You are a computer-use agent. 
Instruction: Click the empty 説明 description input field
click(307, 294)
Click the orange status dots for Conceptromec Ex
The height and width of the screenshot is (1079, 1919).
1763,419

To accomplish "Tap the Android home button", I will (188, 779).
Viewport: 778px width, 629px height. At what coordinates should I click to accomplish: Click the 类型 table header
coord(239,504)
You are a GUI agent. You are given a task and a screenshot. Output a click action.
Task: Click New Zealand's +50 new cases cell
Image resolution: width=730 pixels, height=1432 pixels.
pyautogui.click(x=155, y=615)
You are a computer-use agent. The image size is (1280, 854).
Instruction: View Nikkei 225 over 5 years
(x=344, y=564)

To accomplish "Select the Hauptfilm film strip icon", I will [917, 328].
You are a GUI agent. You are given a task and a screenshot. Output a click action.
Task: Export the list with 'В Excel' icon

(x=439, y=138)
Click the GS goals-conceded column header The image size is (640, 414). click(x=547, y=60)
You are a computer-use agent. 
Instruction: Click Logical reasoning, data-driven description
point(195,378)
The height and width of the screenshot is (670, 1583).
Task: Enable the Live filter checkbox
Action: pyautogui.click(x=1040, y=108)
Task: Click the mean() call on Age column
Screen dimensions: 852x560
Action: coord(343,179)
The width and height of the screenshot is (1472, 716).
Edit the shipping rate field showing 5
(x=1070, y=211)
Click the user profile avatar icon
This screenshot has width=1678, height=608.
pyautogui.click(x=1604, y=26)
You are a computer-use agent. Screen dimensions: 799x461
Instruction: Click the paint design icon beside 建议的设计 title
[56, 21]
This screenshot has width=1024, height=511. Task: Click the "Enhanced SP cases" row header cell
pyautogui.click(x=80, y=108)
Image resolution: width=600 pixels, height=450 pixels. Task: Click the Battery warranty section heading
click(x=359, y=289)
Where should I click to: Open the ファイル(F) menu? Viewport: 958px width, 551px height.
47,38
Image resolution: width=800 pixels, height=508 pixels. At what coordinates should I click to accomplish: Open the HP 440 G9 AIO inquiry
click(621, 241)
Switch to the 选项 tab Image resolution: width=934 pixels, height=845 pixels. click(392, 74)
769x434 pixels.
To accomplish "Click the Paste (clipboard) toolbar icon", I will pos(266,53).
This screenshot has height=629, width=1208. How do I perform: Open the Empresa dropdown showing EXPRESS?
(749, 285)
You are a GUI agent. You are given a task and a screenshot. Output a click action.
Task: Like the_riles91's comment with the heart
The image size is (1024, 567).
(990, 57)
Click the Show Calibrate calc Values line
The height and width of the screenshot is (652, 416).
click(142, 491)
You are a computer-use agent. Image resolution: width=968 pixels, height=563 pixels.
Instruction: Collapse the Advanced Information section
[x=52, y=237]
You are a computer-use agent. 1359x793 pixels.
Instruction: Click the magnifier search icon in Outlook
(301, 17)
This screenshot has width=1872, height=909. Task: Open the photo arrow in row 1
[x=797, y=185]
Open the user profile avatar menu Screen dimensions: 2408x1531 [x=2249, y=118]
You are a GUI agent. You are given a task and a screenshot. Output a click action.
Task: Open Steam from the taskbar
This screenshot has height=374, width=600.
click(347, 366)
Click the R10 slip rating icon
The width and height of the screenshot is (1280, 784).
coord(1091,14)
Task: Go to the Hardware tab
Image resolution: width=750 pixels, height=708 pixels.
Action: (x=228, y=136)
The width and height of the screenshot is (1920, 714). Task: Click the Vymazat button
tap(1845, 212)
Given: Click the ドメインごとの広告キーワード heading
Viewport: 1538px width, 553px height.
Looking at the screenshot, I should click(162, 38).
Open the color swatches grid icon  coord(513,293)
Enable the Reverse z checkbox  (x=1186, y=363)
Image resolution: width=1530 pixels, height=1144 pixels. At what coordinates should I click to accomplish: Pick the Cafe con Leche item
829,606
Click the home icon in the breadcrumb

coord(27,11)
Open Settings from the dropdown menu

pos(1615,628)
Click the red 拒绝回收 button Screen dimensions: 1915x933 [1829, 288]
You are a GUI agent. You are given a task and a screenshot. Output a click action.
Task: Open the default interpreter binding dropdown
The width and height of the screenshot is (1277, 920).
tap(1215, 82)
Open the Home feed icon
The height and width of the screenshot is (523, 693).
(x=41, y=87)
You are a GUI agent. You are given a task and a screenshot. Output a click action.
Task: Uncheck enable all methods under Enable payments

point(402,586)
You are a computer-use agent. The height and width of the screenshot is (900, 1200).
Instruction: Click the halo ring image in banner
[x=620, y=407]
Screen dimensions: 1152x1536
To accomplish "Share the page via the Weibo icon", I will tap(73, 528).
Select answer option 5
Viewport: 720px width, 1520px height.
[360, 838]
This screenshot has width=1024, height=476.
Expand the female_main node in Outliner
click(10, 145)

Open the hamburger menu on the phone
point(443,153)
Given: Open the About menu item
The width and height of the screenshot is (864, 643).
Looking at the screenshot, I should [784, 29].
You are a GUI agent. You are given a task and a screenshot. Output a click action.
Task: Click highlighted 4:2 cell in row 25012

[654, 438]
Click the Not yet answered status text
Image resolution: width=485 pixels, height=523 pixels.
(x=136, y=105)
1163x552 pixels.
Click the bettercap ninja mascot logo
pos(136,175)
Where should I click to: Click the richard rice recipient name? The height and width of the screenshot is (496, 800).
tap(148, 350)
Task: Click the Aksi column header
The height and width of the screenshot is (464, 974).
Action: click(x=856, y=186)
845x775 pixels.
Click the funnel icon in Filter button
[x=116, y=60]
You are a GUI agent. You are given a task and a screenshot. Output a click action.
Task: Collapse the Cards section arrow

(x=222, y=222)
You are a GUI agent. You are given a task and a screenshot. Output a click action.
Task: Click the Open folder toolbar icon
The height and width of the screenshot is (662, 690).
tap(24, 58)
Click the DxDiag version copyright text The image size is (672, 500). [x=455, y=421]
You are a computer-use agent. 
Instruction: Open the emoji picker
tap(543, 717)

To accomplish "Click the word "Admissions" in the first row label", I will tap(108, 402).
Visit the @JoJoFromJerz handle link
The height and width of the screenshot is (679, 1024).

^^^^^^^^^^^^^^^^

- What is expected -
Retype the material. Keep it exact.

- Output for this task -
You are a computer-use agent. 
Instruction: Click the empty 説明 description input field
click(307, 294)
Click the orange status dots for Conceptromec Ex
The height and width of the screenshot is (1079, 1919).
1763,419

To accomplish "Tap the Android home button", I will (188, 779).
Viewport: 778px width, 629px height. At what coordinates should I click to accomplish: Click the 类型 table header
coord(239,504)
You are a GUI agent. You are given a task and a screenshot. Output a click action.
Task: Click New Zealand's +50 new cases cell
Image resolution: width=730 pixels, height=1432 pixels.
pyautogui.click(x=155, y=615)
You are a computer-use agent. The image size is (1280, 854).
Instruction: View Nikkei 225 over 5 years
(x=344, y=564)

To accomplish "Select the Hauptfilm film strip icon", I will [917, 328].
You are a GUI agent. You are given a task and a screenshot. Output a click action.
Task: Export the list with 'В Excel' icon

(x=439, y=138)
Click the GS goals-conceded column header The image size is (640, 414). click(x=547, y=60)
You are a computer-use agent. 
Instruction: Click Logical reasoning, data-driven description
point(195,378)
The height and width of the screenshot is (670, 1583).
Task: Enable the Live filter checkbox
Action: pyautogui.click(x=1040, y=108)
Task: Click the mean() call on Age column
Screen dimensions: 852x560
Action: coord(343,179)
The width and height of the screenshot is (1472, 716).
Edit the shipping rate field showing 5
(x=1070, y=211)
Click the user profile avatar icon
This screenshot has width=1678, height=608.
pyautogui.click(x=1604, y=26)
You are a computer-use agent. Screen dimensions: 799x461
Instruction: Click the paint design icon beside 建议的设计 title
[56, 21]
This screenshot has width=1024, height=511. Task: Click the "Enhanced SP cases" row header cell
pyautogui.click(x=80, y=108)
Image resolution: width=600 pixels, height=450 pixels. Task: Click the Battery warranty section heading
click(x=359, y=289)
Where should I click to: Open the ファイル(F) menu? Viewport: 958px width, 551px height.
47,38
Image resolution: width=800 pixels, height=508 pixels. At what coordinates should I click to accomplish: Open the HP 440 G9 AIO inquiry
click(621, 241)
Switch to the 选项 tab Image resolution: width=934 pixels, height=845 pixels. click(392, 74)
769x434 pixels.
To accomplish "Click the Paste (clipboard) toolbar icon", I will pos(266,53).
This screenshot has height=629, width=1208. How do I perform: Open the Empresa dropdown showing EXPRESS?
(749, 285)
You are a GUI agent. You are given a task and a screenshot. Output a click action.
Task: Like the_riles91's comment with the heart
The image size is (1024, 567).
(990, 57)
Click the Show Calibrate calc Values line
The height and width of the screenshot is (652, 416).
click(142, 491)
You are a computer-use agent. Image resolution: width=968 pixels, height=563 pixels.
Instruction: Collapse the Advanced Information section
[x=52, y=237]
You are a computer-use agent. 1359x793 pixels.
Instruction: Click the magnifier search icon in Outlook
(301, 17)
This screenshot has width=1872, height=909. Task: Open the photo arrow in row 1
[x=797, y=185]
Open the user profile avatar menu Screen dimensions: 2408x1531 [x=2249, y=118]
You are a GUI agent. You are given a task and a screenshot. Output a click action.
Task: Open Steam from the taskbar
This screenshot has height=374, width=600.
click(347, 366)
Click the R10 slip rating icon
The width and height of the screenshot is (1280, 784).
coord(1091,14)
Task: Go to the Hardware tab
Image resolution: width=750 pixels, height=708 pixels.
Action: (x=228, y=136)
The width and height of the screenshot is (1920, 714). Task: Click the Vymazat button
tap(1845, 212)
Given: Click the ドメインごとの広告キーワード heading
Viewport: 1538px width, 553px height.
Looking at the screenshot, I should click(162, 38).
Open the color swatches grid icon  coord(513,293)
Enable the Reverse z checkbox  (x=1186, y=363)
Image resolution: width=1530 pixels, height=1144 pixels. At what coordinates should I click to accomplish: Pick the Cafe con Leche item
829,606
Click the home icon in the breadcrumb

coord(27,11)
Open Settings from the dropdown menu

pos(1615,628)
Click the red 拒绝回收 button Screen dimensions: 1915x933 [1829, 288]
You are a GUI agent. You are given a task and a screenshot. Output a click action.
Task: Open the default interpreter binding dropdown
The width and height of the screenshot is (1277, 920).
tap(1215, 82)
Open the Home feed icon
The height and width of the screenshot is (523, 693).
(x=41, y=87)
You are a GUI agent. You are given a task and a screenshot. Output a click action.
Task: Uncheck enable all methods under Enable payments

point(402,586)
You are a computer-use agent. The height and width of the screenshot is (900, 1200).
Instruction: Click the halo ring image in banner
[x=620, y=407]
Screen dimensions: 1152x1536
To accomplish "Share the page via the Weibo icon", I will tap(73, 528).
Select answer option 5
Viewport: 720px width, 1520px height.
[360, 838]
This screenshot has width=1024, height=476.
Expand the female_main node in Outliner
click(10, 145)

Open the hamburger menu on the phone
point(443,153)
Given: Open the About menu item
The width and height of the screenshot is (864, 643).
Looking at the screenshot, I should [784, 29].
You are a GUI agent. You are given a task and a screenshot. Output a click action.
Task: Click highlighted 4:2 cell in row 25012

[654, 438]
Click the Not yet answered status text
Image resolution: width=485 pixels, height=523 pixels.
(x=136, y=105)
1163x552 pixels.
Click the bettercap ninja mascot logo
pos(136,175)
Where should I click to: Click the richard rice recipient name? The height and width of the screenshot is (496, 800).
tap(148, 350)
Task: Click the Aksi column header
The height and width of the screenshot is (464, 974).
Action: click(x=856, y=186)
845x775 pixels.
Click the funnel icon in Filter button
[x=116, y=60]
You are a GUI agent. You are given a task and a screenshot. Output a click action.
Task: Collapse the Cards section arrow

(x=222, y=222)
You are a GUI agent. You are given a task and a screenshot. Output a click action.
Task: Click the Open folder toolbar icon
The height and width of the screenshot is (662, 690).
tap(24, 58)
Click the DxDiag version copyright text The image size is (672, 500). [x=455, y=421]
You are a computer-use agent. 
Instruction: Open the emoji picker
tap(543, 717)

To accomplish "Click the word "Admissions" in the first row label", I will tap(108, 402).
Visit the @JoJoFromJerz handle link
The height and width of the screenshot is (679, 1024).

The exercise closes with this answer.